What to work on
Convert the part of the data that opens with the line containing "Select Google Play in navigation" and runs through the end of the data into a numbered list, leaving out blank lines.

* * * *

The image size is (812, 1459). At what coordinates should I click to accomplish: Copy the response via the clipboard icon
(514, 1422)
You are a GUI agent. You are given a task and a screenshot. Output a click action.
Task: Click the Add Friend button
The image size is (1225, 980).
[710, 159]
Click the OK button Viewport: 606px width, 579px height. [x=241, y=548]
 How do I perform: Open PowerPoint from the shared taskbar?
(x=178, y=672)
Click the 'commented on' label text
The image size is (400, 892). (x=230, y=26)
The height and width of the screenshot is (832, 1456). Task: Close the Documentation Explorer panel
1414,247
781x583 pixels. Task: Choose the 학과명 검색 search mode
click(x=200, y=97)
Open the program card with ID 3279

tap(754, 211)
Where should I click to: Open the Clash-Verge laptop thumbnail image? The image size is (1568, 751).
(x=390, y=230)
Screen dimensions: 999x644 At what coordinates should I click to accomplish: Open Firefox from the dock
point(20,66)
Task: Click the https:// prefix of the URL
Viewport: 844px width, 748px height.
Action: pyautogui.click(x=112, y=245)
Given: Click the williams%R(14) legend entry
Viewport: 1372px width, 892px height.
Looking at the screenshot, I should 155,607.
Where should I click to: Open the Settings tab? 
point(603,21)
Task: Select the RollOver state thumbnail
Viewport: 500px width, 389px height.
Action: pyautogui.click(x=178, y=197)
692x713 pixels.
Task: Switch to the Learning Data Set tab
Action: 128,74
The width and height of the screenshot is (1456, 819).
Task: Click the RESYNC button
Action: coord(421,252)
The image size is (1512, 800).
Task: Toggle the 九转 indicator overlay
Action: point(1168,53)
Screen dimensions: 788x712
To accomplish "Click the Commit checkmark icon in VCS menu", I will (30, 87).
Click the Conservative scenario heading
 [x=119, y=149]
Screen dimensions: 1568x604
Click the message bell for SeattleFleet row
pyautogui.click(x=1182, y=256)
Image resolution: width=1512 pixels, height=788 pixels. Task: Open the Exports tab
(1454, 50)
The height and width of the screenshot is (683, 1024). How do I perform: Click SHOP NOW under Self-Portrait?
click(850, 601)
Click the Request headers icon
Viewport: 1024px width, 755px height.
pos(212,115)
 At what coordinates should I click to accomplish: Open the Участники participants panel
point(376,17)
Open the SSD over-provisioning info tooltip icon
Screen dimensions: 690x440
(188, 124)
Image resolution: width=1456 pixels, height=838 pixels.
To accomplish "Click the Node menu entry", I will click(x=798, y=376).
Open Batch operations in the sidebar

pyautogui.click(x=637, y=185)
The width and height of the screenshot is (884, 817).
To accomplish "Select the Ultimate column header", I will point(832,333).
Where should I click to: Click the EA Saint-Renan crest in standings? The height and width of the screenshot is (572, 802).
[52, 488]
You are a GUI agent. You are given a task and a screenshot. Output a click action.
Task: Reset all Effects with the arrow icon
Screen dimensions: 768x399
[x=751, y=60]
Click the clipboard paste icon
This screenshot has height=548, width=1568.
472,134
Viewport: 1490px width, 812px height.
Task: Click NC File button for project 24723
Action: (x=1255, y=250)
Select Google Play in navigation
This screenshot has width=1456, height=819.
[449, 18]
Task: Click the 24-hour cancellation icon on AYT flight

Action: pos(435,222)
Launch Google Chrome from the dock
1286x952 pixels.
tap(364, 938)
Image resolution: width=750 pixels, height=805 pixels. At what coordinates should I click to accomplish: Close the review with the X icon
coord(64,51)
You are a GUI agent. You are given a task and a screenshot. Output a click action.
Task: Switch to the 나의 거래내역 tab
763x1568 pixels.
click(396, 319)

* * * *

Solution below
1. Select Google Play in navigation
2. This screenshot has width=1456, height=819.
3. [449, 18]
4. Task: Click the 24-hour cancellation icon on AYT flight
5. Action: pos(435,222)
6. Launch Google Chrome from the dock
7. 1286x952 pixels.
8. tap(364, 938)
9. Image resolution: width=750 pixels, height=805 pixels. At what coordinates should I click to accomplish: Close the review with the X icon
10. coord(64,51)
11. You are a GUI agent. You are given a task and a screenshot. Output a click action.
12. Task: Switch to the 나의 거래내역 tab
13. 763x1568 pixels.
14. click(396, 319)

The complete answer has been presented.